- What this task involves: Make an exact copy of all the data.

Saved entries:
_____
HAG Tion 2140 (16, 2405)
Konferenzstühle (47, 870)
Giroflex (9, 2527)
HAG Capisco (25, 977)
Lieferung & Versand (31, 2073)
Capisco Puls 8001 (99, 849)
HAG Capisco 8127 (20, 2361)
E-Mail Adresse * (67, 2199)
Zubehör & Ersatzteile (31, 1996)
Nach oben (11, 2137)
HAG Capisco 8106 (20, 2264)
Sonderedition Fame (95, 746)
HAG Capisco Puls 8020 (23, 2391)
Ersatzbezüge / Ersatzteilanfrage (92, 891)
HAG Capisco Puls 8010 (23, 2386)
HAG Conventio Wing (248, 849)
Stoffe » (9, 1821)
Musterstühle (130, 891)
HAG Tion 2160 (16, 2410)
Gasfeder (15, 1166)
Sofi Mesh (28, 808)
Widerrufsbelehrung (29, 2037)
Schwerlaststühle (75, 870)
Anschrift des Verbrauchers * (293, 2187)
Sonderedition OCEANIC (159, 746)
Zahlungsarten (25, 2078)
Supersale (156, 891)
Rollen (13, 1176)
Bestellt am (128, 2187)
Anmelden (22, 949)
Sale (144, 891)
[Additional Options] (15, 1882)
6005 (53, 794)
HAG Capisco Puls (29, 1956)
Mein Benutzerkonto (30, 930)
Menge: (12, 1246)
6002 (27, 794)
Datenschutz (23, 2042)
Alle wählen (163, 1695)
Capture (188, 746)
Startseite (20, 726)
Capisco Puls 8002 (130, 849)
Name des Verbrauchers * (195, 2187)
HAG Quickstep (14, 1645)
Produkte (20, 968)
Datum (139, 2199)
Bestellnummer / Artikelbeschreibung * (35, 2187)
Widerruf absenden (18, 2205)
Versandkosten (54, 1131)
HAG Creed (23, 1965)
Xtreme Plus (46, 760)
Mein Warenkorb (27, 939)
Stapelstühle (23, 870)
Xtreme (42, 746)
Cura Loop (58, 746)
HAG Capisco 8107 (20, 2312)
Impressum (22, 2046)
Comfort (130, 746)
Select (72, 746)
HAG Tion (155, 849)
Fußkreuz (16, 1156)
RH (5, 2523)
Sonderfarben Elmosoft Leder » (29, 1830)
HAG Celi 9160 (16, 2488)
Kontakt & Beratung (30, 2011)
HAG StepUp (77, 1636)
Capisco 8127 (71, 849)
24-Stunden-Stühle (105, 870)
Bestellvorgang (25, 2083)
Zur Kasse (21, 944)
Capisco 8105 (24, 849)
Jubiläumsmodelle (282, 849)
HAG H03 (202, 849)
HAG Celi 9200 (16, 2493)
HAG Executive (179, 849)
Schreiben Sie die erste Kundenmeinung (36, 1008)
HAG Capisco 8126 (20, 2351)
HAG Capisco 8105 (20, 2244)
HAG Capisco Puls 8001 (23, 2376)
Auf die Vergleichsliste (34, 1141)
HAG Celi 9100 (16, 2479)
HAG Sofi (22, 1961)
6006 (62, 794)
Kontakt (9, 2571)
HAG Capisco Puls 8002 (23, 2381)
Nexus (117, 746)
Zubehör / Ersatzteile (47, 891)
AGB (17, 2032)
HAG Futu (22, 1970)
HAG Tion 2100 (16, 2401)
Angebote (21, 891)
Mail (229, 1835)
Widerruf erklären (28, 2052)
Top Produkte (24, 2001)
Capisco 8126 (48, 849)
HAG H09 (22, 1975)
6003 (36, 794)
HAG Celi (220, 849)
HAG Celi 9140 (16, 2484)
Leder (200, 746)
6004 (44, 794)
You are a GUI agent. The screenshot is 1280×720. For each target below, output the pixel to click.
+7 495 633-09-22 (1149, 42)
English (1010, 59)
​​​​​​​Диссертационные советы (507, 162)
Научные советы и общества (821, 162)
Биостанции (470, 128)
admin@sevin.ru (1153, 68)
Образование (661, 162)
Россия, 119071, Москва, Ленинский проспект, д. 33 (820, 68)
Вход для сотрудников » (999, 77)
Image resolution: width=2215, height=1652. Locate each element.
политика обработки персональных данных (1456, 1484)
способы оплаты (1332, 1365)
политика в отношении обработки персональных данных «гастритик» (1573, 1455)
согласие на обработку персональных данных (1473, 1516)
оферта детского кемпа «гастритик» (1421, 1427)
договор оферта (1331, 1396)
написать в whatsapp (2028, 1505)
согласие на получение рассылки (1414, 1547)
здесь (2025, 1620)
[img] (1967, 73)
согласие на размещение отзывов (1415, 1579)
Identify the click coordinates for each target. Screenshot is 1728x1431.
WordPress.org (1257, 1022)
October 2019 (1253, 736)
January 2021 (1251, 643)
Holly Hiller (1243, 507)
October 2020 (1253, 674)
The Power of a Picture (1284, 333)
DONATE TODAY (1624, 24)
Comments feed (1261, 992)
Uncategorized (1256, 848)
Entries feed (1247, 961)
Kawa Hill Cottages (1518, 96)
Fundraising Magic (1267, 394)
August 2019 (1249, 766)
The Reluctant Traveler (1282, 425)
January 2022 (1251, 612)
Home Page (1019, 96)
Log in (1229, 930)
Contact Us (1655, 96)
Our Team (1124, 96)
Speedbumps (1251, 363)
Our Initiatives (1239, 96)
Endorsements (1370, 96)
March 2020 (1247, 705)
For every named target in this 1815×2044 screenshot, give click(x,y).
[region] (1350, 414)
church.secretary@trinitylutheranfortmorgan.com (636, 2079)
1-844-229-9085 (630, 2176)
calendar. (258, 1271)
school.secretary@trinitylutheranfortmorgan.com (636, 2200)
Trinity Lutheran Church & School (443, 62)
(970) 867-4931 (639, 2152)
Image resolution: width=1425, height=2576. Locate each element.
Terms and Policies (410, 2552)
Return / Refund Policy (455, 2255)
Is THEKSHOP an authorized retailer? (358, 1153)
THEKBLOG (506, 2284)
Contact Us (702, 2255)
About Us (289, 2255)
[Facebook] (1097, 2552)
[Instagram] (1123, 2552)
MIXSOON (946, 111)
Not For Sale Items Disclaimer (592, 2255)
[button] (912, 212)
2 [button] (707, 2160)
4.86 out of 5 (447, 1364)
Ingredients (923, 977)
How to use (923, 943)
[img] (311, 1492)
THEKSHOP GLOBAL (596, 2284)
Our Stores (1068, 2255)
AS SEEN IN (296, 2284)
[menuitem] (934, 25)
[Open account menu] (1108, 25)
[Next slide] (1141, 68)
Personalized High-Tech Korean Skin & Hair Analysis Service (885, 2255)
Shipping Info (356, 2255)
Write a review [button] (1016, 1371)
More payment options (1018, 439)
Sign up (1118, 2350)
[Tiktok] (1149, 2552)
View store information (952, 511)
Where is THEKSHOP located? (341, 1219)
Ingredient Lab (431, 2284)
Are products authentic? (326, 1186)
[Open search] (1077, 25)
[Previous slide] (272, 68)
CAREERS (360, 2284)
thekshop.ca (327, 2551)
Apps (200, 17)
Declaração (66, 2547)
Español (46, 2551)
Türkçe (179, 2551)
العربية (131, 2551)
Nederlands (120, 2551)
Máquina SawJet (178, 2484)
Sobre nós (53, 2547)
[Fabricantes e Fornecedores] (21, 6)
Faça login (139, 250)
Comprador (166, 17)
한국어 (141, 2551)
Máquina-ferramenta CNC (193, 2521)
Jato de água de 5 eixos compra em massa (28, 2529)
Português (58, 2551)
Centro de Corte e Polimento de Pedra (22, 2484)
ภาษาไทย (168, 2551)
_____
- Exercise answer:
HAG Tion 2140 (16, 2405)
Konferenzstühle (47, 870)
Giroflex (9, 2527)
HAG Capisco (25, 977)
Lieferung & Versand (31, 2073)
Capisco Puls 8001 (99, 849)
HAG Capisco 8127 (20, 2361)
E-Mail Adresse * (67, 2199)
Zubehör & Ersatzteile (31, 1996)
Nach oben (11, 2137)
HAG Capisco 8106 (20, 2264)
Sonderedition Fame (95, 746)
HAG Capisco Puls 8020 (23, 2391)
Ersatzbezüge / Ersatzteilanfrage (92, 891)
HAG Capisco Puls 8010 (23, 2386)
HAG Conventio Wing (248, 849)
Stoffe » (9, 1821)
Musterstühle (130, 891)
HAG Tion 2160 (16, 2410)
Gasfeder (15, 1166)
Sofi Mesh (28, 808)
Widerrufsbelehrung (29, 2037)
Schwerlaststühle (75, 870)
Anschrift des Verbrauchers * (293, 2187)
Sonderedition OCEANIC (159, 746)
Zahlungsarten (25, 2078)
Supersale (156, 891)
Rollen (13, 1176)
Bestellt am (128, 2187)
Anmelden (22, 949)
Sale (144, 891)
[Additional Options] (15, 1882)
6005 (53, 794)
HAG Capisco Puls (29, 1956)
Mein Benutzerkonto (30, 930)
Menge: (12, 1246)
6002 (27, 794)
Datenschutz (23, 2042)
Alle wählen (163, 1695)
Capture (188, 746)
Startseite (20, 726)
Capisco Puls 8002 (130, 849)
Name des Verbrauchers * (195, 2187)
HAG Quickstep (14, 1645)
Produkte (20, 968)
Datum (139, 2199)
Bestellnummer / Artikelbeschreibung * (35, 2187)
Widerruf absenden (18, 2205)
Versandkosten (54, 1131)
HAG Creed (23, 1965)
Xtreme Plus (46, 760)
Mein Warenkorb (27, 939)
Stapelstühle (23, 870)
Xtreme (42, 746)
Cura Loop (58, 746)
HAG Capisco 8107 (20, 2312)
Impressum (22, 2046)
Comfort (130, 746)
Select (72, 746)
HAG Tion (155, 849)
Fußkreuz (16, 1156)
RH (5, 2523)
Sonderfarben Elmosoft Leder » (29, 1830)
HAG Celi 9160 (16, 2488)
Kontakt & Beratung (30, 2011)
HAG StepUp (77, 1636)
Capisco 8127 (71, 849)
24-Stunden-Stühle (105, 870)
Bestellvorgang (25, 2083)
Zur Kasse (21, 944)
Capisco 8105 (24, 849)
Jubiläumsmodelle (282, 849)
HAG H03 (202, 849)
HAG Celi 9200 (16, 2493)
HAG Executive (179, 849)
Schreiben Sie die erste Kundenmeinung (36, 1008)
HAG Capisco 8126 (20, 2351)
HAG Capisco 8105 (20, 2244)
HAG Capisco Puls 8001 (23, 2376)
Auf die Vergleichsliste (34, 1141)
HAG Celi 9100 (16, 2479)
HAG Sofi (22, 1961)
6006 (62, 794)
Kontakt (9, 2571)
HAG Capisco Puls 8002 (23, 2381)
Nexus (117, 746)
Zubehör / Ersatzteile (47, 891)
AGB (17, 2032)
HAG Futu (22, 1970)
HAG Tion 2100 (16, 2401)
Angebote (21, 891)
Mail (229, 1835)
Widerruf erklären (28, 2052)
Top Produkte (24, 2001)
Capisco 8126 (48, 849)
HAG H09 (22, 1975)
6003 (36, 794)
HAG Celi (220, 849)
HAG Celi 9140 (16, 2484)
Leder (200, 746)
6004 (44, 794)
You are a GUI agent. The screenshot is 1280×720. For each target below, output the pixel to click.
+7 495 633-09-22 (1149, 42)
English (1010, 59)
​​​​​​​Диссертационные советы (507, 162)
Научные советы и общества (821, 162)
Биостанции (470, 128)
admin@sevin.ru (1153, 68)
Образование (661, 162)
Россия, 119071, Москва, Ленинский проспект, д. 33 (820, 68)
Вход для сотрудников » (999, 77)
Image resolution: width=2215, height=1652. Locate each element.
политика обработки персональных данных (1456, 1484)
способы оплаты (1332, 1365)
политика в отношении обработки персональных данных «гастритик» (1573, 1455)
согласие на обработку персональных данных (1473, 1516)
оферта детского кемпа «гастритик» (1421, 1427)
договор оферта (1331, 1396)
написать в whatsapp (2028, 1505)
согласие на получение рассылки (1414, 1547)
здесь (2025, 1620)
[img] (1967, 73)
согласие на размещение отзывов (1415, 1579)
Identify the click coordinates for each target. Screenshot is 1728x1431.
WordPress.org (1257, 1022)
October 2019 (1253, 736)
January 2021 (1251, 643)
Holly Hiller (1243, 507)
October 2020 (1253, 674)
The Power of a Picture (1284, 333)
DONATE TODAY (1624, 24)
Comments feed (1261, 992)
Uncategorized (1256, 848)
Entries feed (1247, 961)
Kawa Hill Cottages (1518, 96)
Fundraising Magic (1267, 394)
August 2019 (1249, 766)
The Reluctant Traveler (1282, 425)
January 2022 (1251, 612)
Home Page (1019, 96)
Log in (1229, 930)
Contact Us (1655, 96)
Our Team (1124, 96)
Speedbumps (1251, 363)
Our Initiatives (1239, 96)
Endorsements (1370, 96)
March 2020 (1247, 705)
For every named target in this 1815×2044 screenshot, give click(x,y).
[region] (1350, 414)
church.secretary@trinitylutheranfortmorgan.com (636, 2079)
1-844-229-9085 (630, 2176)
calendar. (258, 1271)
school.secretary@trinitylutheranfortmorgan.com (636, 2200)
Trinity Lutheran Church & School (443, 62)
(970) 867-4931 (639, 2152)
Image resolution: width=1425, height=2576. Locate each element.
Terms and Policies (410, 2552)
Return / Refund Policy (455, 2255)
Is THEKSHOP an authorized retailer? (358, 1153)
THEKBLOG (506, 2284)
Contact Us (702, 2255)
About Us (289, 2255)
[Facebook] (1097, 2552)
[Instagram] (1123, 2552)
MIXSOON (946, 111)
Not For Sale Items Disclaimer (592, 2255)
[button] (912, 212)
2 [button] (707, 2160)
4.86 out of 5 (447, 1364)
Ingredients (923, 977)
How to use (923, 943)
[img] (311, 1492)
THEKSHOP GLOBAL (596, 2284)
Our Stores (1068, 2255)
AS SEEN IN (296, 2284)
[menuitem] (934, 25)
[Open account menu] (1108, 25)
[Next slide] (1141, 68)
Personalized High-Tech Korean Skin & Hair Analysis Service (885, 2255)
Shipping Info (356, 2255)
Write a review [button] (1016, 1371)
More payment options (1018, 439)
Sign up (1118, 2350)
[Tiktok] (1149, 2552)
View store information (952, 511)
Where is THEKSHOP located? (341, 1219)
Ingredient Lab (431, 2284)
Are products authentic? (326, 1186)
[Open search] (1077, 25)
[Previous slide] (272, 68)
CAREERS (360, 2284)
thekshop.ca (327, 2551)
Apps (200, 17)
Declaração (66, 2547)
Español (46, 2551)
Türkçe (179, 2551)
العربية (131, 2551)
Nederlands (120, 2551)
Máquina SawJet (178, 2484)
Sobre nós (53, 2547)
[Fabricantes e Fornecedores] (21, 6)
Faça login (139, 250)
Comprador (166, 17)
한국어 (141, 2551)
Máquina-ferramenta CNC (193, 2521)
Jato de água de 5 eixos compra em massa (28, 2529)
Português (58, 2551)
Centro de Corte e Polimento de Pedra (22, 2484)
ภาษาไทย (168, 2551)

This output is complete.